TESTO DELL'ESERCIZIO:
• • • • •

“Archie è morto, ha lottato fino all’ultimo”: l’annuncio alla stampa dopo che i medici inglesi hanno staccato la spina
Archie Battersbee è morto al London Royal Hospital di Londra. Dopo settimane di battaglie legali tra i genitori e i medici, sono state staccate le macchine che tenevano in vita il 12enne, in coma da quando, ad aprile, era stato trovato privo di sensi dalla madre Hollie Dance in casa ed era stato tenuto in vita da una combinazione di interventi medici, tra cui ventilazione e trattamenti farmacologici.
Parlando davanti al Royal London Hospital di Whitechapel, la signora Dance ha detto che il suo “bellissimo bambino” è morto alle 12.15 di oggi. I genitori di Archie hanno combattuto una lunga battaglia legale perché venisse mantenuto in vita e poi, nei giorni scorsi, avevano presentato richieste all’Alta Corte, alla Corte d’Appello e alla Corte Europea dei Diritti dell’Uomo per ottenere il trasferimento del bambino in un hospice. Alle 10 del mattino ad Archie sono stati tolti i farmaci che lo tenevano in vita. Il ragazzino ha resistito ed è rimasto in condizioni stabili fino a due ore dopo. È morto alle 12,15 ora locale.
Annunciando la morte del figlio ai media, la signora Dance, ha detto che Archie “ha lottato fino alla fine”: “Posso solo dire che sono la mamma più orgogliosa del mondo. Era un bambino così bello e ha combattuto fino alla fine, e sono così orgogliosa di essere sua madre”. Alla domanda se potesse fare qualcosa di più, la mamma del ragazzino ha risposto: “No. Ho fatto tutto quello che potevo fare. Ho fatto tutto quello che avevo promesso al mio bambino. E l’ho fatto”.

• • • • •

RIGHE DI DATI:
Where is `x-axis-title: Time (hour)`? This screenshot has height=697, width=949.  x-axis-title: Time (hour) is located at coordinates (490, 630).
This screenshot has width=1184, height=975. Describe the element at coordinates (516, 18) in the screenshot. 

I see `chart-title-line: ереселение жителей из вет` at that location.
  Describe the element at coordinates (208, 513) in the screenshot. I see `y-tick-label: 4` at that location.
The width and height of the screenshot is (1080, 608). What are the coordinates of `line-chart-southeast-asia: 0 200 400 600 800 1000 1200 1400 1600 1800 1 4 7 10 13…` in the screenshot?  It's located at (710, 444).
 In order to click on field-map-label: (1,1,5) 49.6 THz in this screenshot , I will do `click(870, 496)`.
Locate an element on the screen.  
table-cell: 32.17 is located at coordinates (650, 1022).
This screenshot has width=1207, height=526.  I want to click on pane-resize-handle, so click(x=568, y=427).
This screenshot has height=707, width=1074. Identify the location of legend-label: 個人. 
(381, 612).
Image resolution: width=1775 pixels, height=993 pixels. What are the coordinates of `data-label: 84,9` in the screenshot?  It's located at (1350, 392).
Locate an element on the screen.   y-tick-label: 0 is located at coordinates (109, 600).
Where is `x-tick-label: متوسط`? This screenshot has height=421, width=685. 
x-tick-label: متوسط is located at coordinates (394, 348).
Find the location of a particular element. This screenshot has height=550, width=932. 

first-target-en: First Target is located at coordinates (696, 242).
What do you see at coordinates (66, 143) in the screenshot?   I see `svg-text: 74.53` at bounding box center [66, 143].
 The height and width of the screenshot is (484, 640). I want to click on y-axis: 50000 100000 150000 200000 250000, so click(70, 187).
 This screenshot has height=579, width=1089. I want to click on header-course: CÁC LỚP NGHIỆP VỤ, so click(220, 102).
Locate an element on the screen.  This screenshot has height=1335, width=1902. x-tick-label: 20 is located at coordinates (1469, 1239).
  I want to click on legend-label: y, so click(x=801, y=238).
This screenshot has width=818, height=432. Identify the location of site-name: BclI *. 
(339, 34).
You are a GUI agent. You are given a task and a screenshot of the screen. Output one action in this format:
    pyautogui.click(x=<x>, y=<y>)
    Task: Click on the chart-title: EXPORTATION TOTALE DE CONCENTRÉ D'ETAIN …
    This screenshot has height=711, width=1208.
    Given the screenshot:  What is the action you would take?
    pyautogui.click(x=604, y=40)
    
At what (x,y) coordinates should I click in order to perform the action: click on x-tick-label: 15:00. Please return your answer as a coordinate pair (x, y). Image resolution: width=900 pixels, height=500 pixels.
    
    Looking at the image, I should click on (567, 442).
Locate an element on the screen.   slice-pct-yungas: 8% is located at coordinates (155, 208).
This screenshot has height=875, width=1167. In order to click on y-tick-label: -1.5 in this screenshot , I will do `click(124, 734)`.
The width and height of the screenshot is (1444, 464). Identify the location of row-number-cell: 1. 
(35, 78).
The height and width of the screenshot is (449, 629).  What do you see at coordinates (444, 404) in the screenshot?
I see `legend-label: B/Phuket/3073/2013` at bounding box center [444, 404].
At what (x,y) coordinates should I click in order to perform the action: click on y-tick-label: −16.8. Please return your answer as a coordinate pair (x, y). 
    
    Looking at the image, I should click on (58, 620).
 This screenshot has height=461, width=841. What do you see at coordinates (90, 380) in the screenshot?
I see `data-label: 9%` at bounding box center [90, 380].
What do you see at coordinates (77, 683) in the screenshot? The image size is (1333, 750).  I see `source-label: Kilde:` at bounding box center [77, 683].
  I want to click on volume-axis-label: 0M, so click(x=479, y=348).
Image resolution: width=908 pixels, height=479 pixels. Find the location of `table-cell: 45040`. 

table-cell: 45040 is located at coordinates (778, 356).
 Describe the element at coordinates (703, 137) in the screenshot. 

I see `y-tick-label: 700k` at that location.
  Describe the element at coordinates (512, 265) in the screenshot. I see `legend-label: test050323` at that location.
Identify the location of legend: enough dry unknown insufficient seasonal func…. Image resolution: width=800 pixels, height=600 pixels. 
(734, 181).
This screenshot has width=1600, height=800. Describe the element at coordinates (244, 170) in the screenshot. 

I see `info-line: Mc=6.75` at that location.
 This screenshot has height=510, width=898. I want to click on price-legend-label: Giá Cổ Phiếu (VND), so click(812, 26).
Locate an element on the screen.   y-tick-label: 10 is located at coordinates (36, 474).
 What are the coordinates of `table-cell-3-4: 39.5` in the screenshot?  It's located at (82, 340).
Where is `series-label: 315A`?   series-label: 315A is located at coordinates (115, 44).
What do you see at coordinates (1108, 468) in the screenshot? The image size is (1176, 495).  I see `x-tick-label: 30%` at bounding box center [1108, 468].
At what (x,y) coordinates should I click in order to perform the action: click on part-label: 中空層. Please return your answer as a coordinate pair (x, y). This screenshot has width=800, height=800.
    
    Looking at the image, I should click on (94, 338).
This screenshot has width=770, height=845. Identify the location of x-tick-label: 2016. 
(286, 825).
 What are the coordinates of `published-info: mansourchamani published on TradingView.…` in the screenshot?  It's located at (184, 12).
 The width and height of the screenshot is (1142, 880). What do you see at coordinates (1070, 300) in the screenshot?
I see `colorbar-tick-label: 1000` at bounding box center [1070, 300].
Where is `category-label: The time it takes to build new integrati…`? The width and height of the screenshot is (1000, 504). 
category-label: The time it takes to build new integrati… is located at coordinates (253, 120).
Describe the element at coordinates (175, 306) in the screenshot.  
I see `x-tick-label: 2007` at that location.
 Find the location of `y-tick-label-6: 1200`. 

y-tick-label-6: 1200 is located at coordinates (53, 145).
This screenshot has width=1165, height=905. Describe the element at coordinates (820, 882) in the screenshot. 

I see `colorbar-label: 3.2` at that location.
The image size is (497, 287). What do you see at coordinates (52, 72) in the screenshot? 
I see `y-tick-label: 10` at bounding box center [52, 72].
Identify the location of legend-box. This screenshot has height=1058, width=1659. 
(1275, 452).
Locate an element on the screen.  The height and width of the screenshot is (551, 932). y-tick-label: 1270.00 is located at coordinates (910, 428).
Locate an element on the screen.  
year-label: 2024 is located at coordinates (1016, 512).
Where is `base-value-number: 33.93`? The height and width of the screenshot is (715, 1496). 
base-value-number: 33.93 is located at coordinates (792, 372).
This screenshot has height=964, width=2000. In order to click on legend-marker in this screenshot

• • • • •

ELENCO DELLE ATTIVITÀ:
• 1. Nel testo su Archie Battersbee, a che ora è morto il ragazzino?
• 2. Porta avanti il testo su Archie Battersbee partendo da dopo la sua ultima frase.
Le righe non hanno alcun legame con il testo su Archie Battersbee.

RISULTATI PER ATTIVITÀ:
• 1. Alle 12.15 ora locale.

• 2.
Su Archie una battaglia legale durata 4 mesi
Dopo una lunga battaglia legale, l’Alta Corte di Londra ha respinto ieri anche l’ultima istanza avanzata dai genitori per ottenere almeno il trasferimento del bambino in un hospice vicino a casa, in Essex, e concedergli – nelle parole della madre Hollie – una “morte più degna e pacifica”. Epilogo che il giudice incaricato ha negato, accogliendo il parere ancora una volta contrario dei sanitari: in quanto il trasferimento – anche breve – avrebbe comportato “rischi significativi” di un decesso fuori controllo di Archie, dato le sue condizioni “non stabili”, e non sarebbe stato “nel suo miglior interesse”.
“Sebbene la Chiesa cattolica riconosca che ci sono situazioni in cui le cure mediche per sostenere la vita non sono più obbligatorie se non c’è speranza di guarigione, dovrebbero essere fornite cure e trattamenti ordinari adeguati alle condizioni del paziente”. Lo ha scritto in una nota il vescovo John Sherrington, ausiliare della Diocesi di Westminster e responsabile per le questioni della vita per la Conferenza Episcopale Cattolica di Inghilterra e Galles.